Entscheidungsstichwort (Thema)
Krankenversicherung. Hilfsmittel. Brems- und Schiebehilfe bei vollstationärer Pflege
Orientierungssatz
1. Das Grundbedürfnis auf Erschließung eines gewissen körperlichen Freiraums umfasst bei vollstationärer Pflege auch das Aufsuchen des Nahbereichs außerhalb des Geländes des Pflegeheims. Dies gilt auch dann, wenn der Versicherte nicht mehr in der Lage ist, einen Willen zur Bestimmung des Aufenthalts zu bilden oder mitzuteilen.
2. Eine Vorschrift in einem Rahmenvertrag gem § 75 Abs 1 SGB 11, nach der die Pflegeinrichtung den Versicherten auch bei Aktivitäten des täglichen Lebens außerhalb des Pflegheim zu unterstützen hat, befriedigt weder das Grundbedürfnis auf Erschließung eines gewissen körperlichen Freiraums noch schränkt sie dieses Grundbedürfnis ein.
3. Zur Frage, auf welche Person bei der Prüfung der Erforderlichkeit einer Brems- und Schiebehilfe abzustellen ist.
Nachgehend
Tenor
I. Die Beklagte wird unter Aufhebung des Bescheides vom 17.11.2011 in Gestalt des Widerspruchsbescheides vom 03.03.2011 verurteilt, die Kosten für eine Brems- und Schiebehilfe zu übernehmen.
II. Die Beklagte hat dem Kläger die außergerichtlichen Kosten zu erstatten.
Tatbestand
Die Beteiligten streiten darüber, ob die Beklagte dem Kläger eine elektrische Brems- und Schiebehilfe (BuS) zu gewähren hat.

####

** Schriftliche Aufgabe 1 **
Gib die Zeilen der Datensätze von der Zeile mit „Новинки (21, 1637)“ bis einschließlich der letzten Zeile der Datensätze als nummerierte Liste wieder und lass dabei Leerzeilen weg.
Die Datensätze haben mit der Entscheidung nichts zu tun.

####

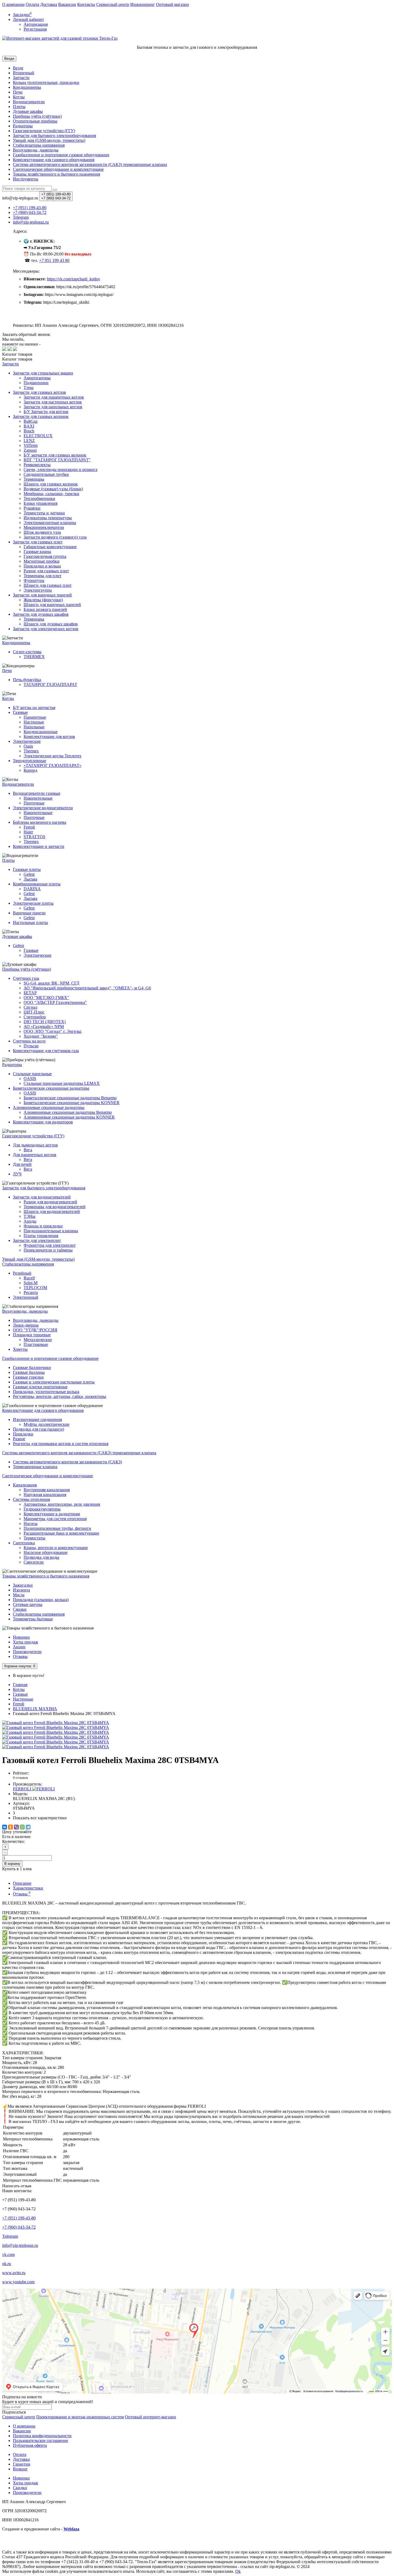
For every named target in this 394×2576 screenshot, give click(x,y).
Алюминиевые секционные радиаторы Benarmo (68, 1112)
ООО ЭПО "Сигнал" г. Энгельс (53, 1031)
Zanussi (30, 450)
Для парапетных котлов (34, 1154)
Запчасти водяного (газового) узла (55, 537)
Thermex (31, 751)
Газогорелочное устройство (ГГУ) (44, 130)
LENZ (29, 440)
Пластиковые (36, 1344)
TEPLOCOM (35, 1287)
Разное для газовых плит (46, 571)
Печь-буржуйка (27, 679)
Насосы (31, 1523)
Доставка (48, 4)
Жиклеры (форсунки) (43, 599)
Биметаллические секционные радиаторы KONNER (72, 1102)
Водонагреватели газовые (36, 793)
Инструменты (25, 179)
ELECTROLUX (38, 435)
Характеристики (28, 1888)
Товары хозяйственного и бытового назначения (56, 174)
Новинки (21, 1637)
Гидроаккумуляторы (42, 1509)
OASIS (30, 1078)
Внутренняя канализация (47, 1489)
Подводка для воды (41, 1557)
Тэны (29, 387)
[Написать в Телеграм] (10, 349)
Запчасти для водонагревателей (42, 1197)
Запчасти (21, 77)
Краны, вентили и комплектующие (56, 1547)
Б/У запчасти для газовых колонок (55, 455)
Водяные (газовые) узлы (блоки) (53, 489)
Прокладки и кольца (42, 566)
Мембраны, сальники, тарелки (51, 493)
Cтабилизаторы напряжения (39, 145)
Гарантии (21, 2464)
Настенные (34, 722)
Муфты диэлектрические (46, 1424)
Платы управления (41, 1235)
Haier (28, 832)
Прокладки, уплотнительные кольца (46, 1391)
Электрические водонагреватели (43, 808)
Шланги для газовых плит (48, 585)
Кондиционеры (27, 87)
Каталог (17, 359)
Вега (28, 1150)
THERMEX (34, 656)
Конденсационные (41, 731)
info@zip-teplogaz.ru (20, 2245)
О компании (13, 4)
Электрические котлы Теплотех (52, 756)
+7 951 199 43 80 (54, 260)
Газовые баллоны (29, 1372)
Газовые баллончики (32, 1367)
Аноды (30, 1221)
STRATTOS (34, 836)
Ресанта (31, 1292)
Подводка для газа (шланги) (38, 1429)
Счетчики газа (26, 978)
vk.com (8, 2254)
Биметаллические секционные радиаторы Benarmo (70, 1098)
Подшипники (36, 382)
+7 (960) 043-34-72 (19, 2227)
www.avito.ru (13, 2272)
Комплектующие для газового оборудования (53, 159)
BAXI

####

** Schriftliche Aufgabe 2 **
Gib aus der Entscheidung den Abschnitt von „2. Eine Vorschrift“ bis einschließlich „zu gewähren hat.“ wortgetreu zurück.

** Ausgearbeitete Lösung 1 **
1. Новинки (21, 1637)
2. Гидроаккумуляторы (42, 1509)
3. OASIS (30, 1078)
4. Внутренняя канализация (47, 1489)
5. Подводка для воды (41, 1557)
6. Тэны (29, 387)
7. [Написать в Телеграм] (10, 349)
8. Запчасти для водонагревателей (42, 1197)
9. Запчасти (21, 77)
10. Краны, вентили и комплектующие (56, 1547)
11. Б/У запчасти для газовых колонок (55, 455)
12. Водяные (газовые) узлы (блоки) (53, 489)
13. Прокладки и кольца (42, 566)
14. Мембраны, сальники, тарелки (51, 493)
15. Cтабилизаторы напряжения (39, 145)
16. Гарантии (21, 2464)
17. Настенные (34, 722)
18. Муфты диэлектрические (46, 1424)
19. Платы управления (41, 1235)
20. Haier (28, 832)
21. Прокладки, уплотнительные кольца (46, 1391)
22. Электрические водонагреватели (43, 808)
23. Шланги для газовых плит (48, 585)
24. Кондиционеры (27, 87)
25. Каталог (17, 359)
26. Вега (28, 1150)
27. THERMEX (34, 656)
28. Конденсационные (41, 731)
29. info@zip-teplogaz.ru (20, 2245)
30. О компании (13, 4)
31. Электрические котлы Теплотех (52, 756)
32. +7 951 199 43 80 (54, 260)
33. Газовые баллоны (29, 1372)
34. Газовые баллончики (32, 1367)
35. Аноды (30, 1221)
36. STRATTOS (34, 836)
37. Ресанта (31, 1292)
38. Подводка для газа (шланги) (38, 1429)
39. Счетчики газа (26, 978)
40. vk.com (8, 2254)
41. Биметаллические секционные радиаторы Benarmo (70, 1098)
42. Подшипники (36, 382)
43. +7 (960) 043-34-72 (19, 2227)
44. www.avito.ru (13, 2272)
45. Комплектующие для газового оборудования (53, 159)
46. BAXI

** Ausgearbeitete Lösung 2 **
2. Eine Vorschrift in einem Rahmenvertrag gem § 75 Abs 1 SGB 11, nach der die Pflegeinrichtung den Versicherten auch bei Aktivitäten des täglichen Lebens außerhalb des Pflegheim zu unterstützen hat, befriedigt weder das Grundbedürfnis auf Erschließung eines gewissen körperlichen Freiraums noch schränkt sie dieses Grundbedürfnis ein.
3. Zur Frage, auf welche Person bei der Prüfung der Erforderlichkeit einer Brems- und Schiebehilfe abzustellen ist.
Nachgehend
Tenor
I. Die Beklagte wird unter Aufhebung des Bescheides vom 17.11.2011 in Gestalt des Widerspruchsbescheides vom 03.03.2011 verurteilt, die Kosten für eine Brems- und Schiebehilfe zu übernehmen.
II. Die Beklagte hat dem Kläger die außergerichtlichen Kosten zu erstatten.
Tatbestand
Die Beteiligten streiten darüber, ob die Beklagte dem Kläger eine elektrische Brems- und Schiebehilfe (BuS) zu gewähren hat.